Stored entries –
━━━━━━━━
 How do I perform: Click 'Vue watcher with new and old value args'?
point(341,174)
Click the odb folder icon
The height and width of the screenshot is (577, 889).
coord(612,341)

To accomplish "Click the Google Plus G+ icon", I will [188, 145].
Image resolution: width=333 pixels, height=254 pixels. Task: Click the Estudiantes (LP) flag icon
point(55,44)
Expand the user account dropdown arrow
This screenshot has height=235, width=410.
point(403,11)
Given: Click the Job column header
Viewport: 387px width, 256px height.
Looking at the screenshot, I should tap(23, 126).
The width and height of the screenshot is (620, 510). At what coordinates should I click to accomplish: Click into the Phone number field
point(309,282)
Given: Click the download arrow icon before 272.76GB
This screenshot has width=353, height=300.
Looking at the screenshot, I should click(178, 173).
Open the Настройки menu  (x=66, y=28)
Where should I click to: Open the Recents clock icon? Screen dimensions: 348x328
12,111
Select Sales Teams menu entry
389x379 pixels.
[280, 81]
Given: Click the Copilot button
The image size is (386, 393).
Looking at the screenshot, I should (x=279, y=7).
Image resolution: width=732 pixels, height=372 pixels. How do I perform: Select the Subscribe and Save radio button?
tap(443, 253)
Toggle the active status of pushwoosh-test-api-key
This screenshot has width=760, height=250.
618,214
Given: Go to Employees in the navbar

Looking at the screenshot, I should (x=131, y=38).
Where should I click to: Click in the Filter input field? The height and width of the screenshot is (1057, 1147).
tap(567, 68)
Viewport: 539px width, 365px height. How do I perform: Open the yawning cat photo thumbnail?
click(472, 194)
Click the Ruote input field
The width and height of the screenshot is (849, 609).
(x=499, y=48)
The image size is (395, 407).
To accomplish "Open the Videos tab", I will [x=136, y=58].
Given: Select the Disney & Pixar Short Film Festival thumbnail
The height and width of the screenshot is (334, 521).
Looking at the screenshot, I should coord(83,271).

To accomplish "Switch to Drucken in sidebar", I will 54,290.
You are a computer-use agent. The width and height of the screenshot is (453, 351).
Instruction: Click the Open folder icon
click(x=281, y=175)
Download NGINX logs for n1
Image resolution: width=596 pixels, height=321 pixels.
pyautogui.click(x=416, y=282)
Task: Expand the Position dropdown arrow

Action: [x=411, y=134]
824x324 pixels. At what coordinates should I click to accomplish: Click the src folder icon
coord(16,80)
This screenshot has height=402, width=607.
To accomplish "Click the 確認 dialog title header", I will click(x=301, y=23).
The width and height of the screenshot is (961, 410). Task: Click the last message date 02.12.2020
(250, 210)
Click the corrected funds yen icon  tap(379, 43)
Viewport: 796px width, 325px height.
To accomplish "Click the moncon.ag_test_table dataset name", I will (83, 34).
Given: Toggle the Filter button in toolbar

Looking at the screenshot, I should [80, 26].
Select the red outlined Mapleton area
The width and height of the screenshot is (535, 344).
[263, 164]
━━━━━━━━
Exercise description –
The lines to output run from the one containing "Given: Go to Employees in the navbar" to the last line of the entries; give them back exactly.

Output for this exercise –
Given: Go to Employees in the navbar

Looking at the screenshot, I should (x=131, y=38).
Where should I click to: Click in the Filter input field? The height and width of the screenshot is (1057, 1147).
tap(567, 68)
Viewport: 539px width, 365px height. How do I perform: Open the yawning cat photo thumbnail?
click(472, 194)
Click the Ruote input field
The width and height of the screenshot is (849, 609).
(x=499, y=48)
The image size is (395, 407).
To accomplish "Open the Videos tab", I will [x=136, y=58].
Given: Select the Disney & Pixar Short Film Festival thumbnail
The height and width of the screenshot is (334, 521).
Looking at the screenshot, I should coord(83,271).

To accomplish "Switch to Drucken in sidebar", I will 54,290.
You are a computer-use agent. The width and height of the screenshot is (453, 351).
Instruction: Click the Open folder icon
click(x=281, y=175)
Download NGINX logs for n1
Image resolution: width=596 pixels, height=321 pixels.
pyautogui.click(x=416, y=282)
Task: Expand the Position dropdown arrow

Action: [x=411, y=134]
824x324 pixels. At what coordinates should I click to accomplish: Click the src folder icon
coord(16,80)
This screenshot has height=402, width=607.
To accomplish "Click the 確認 dialog title header", I will click(x=301, y=23).
The width and height of the screenshot is (961, 410). Task: Click the last message date 02.12.2020
(250, 210)
Click the corrected funds yen icon  tap(379, 43)
Viewport: 796px width, 325px height.
To accomplish "Click the moncon.ag_test_table dataset name", I will (83, 34).
Given: Toggle the Filter button in toolbar

Looking at the screenshot, I should [80, 26].
Select the red outlined Mapleton area
The width and height of the screenshot is (535, 344).
[263, 164]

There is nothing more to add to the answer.